Most of the reports on domestic violence describe it as prevalent. Statistics are not reliable because of under reporting. Nevertheless all of the experts and activists in this field agree that the statistics that are available suggest that domestic violence in Guyana is extensive and deep rooted. The incidents of domestic violence against women and children over the past five years or so suggest that it has now reached epidemic proportions, notwithstanding a large number of government and non-government agencies which are doing dedicated work to reduce or prevent domestic violence. Domestic violence seem to be getting more gruesomely spectacular with each passing year.

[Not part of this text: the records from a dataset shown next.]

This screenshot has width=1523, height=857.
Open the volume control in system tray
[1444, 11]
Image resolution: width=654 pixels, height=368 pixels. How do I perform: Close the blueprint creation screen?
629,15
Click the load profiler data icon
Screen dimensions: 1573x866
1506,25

While there can be substantial improvements in the services offered by both government and non-government bodies with the appropriate amount of resources, the impression of some observers is that the problems are too entrenched and in segments of society which are either not reached by agencies or, if reached, are impervious to the programmes normally deployed. It is believed that it is in these sections of society that the vast majority of incidents of domestic violence take place. Clearly the strategies adopted must take into account this fact and should target these communities in a more creative fashion.
The most intractable communities are poor and mass communication facilities are either not available or no attention is paid to them. The challenge is to get into these communities, in many of which alcohol consumption is high, and win their confidence in order to promote programmes in language they will understand and which will appeal to them. Domestic violence cannot be reduced merely by laws, institutions or structures or only by programmes in Georgetown or on television.
A great deal of effort has gone into sensitizing the Police about domestic violence cases. Nevertheless, while the situation has undoubtedly improved, criticisms continue about Police handling of these complaints. The key factor to improve the approach of the Police is to introduce training programmes to Policemen at the recruitment stage and continue it periodically. Police approach to domestic violence complaints will not improve if training is only a one off activity.
The court system, especially the administrative divisions of the Magistrates’ Courts, have been consistently criticized for their unhelpful attitude to victims of domestic violence, often sending them to lawyers which they cannot afford, even though the legislation enables victims to file their own complaints. However, once cases reach the Magistrates, they are usually treated with much seriousness and offenders are often imprisoned.
In the High Court the situation is completely different. Our judiciary still treats the unlawful taking of a human life with great leniency, routinely imposing sentences of ten years or thereabouts. Persons accused of murdering their wives or partners often plead guilty to manslaughter and the approach of the judiciary ensures that they receive the equivalent of a tap on the wrist. While some judges are only now beginning to take a more robust approach, there is a far way to go before the sentence actually fits the crime. It is only when the judges begin to impose appropriate sentences for the taking of human life that abusers in our society will take notice.
Domestic violence has reached such a serious state that nothing short of a national emergency should be declared and a national convention held in order to determine what emergency measures can be taken to bring immediate relief to threatened victims. Despite criticisms of Government’s failure to implement decisions and appoint bodies, which appeared in a letter from Mr. Vidyartha Kissoon in SN last Thursday and Help & Shelter on Friday, the Government is still the best equipped and resourced agency to take the lead role in this emergency initiative to bring together all the state and non-state agencies together with a carefully prepared emergency agenda developed after consultation.
In considering such an approach organizers will have to be realistic. A large number of victims of domestic violence are trapped in relationships because of fear or for economic reasons. It is not possible for them to heed the Minister’s advice to leave relationships where danger lurks. These are exceptionally difficult problems to resolve and often require long term solutions in the face of a crying need for immediate relief. The resources available or which can be garnered are often not enough to provide such Immediate relief but creative ingenuity and Government support may be able to target the most vulnerable with some degree of urgency. Guyana’s vulnerable women are crying out for support.
This is the third time in as many years that I am writing about this issue, having spoken about it many times, hoping to nudge public opinion to pressure the authorities as well as to give much needed support to those who work dedicatedly and off the radar on this issue for little or no reward. I have watched the situation getting progressively worse. On Thursday last 17 year old Angela Mc Allister was brutally slaughtered, allegedly by her 18year old boyfriend, because of jealousy.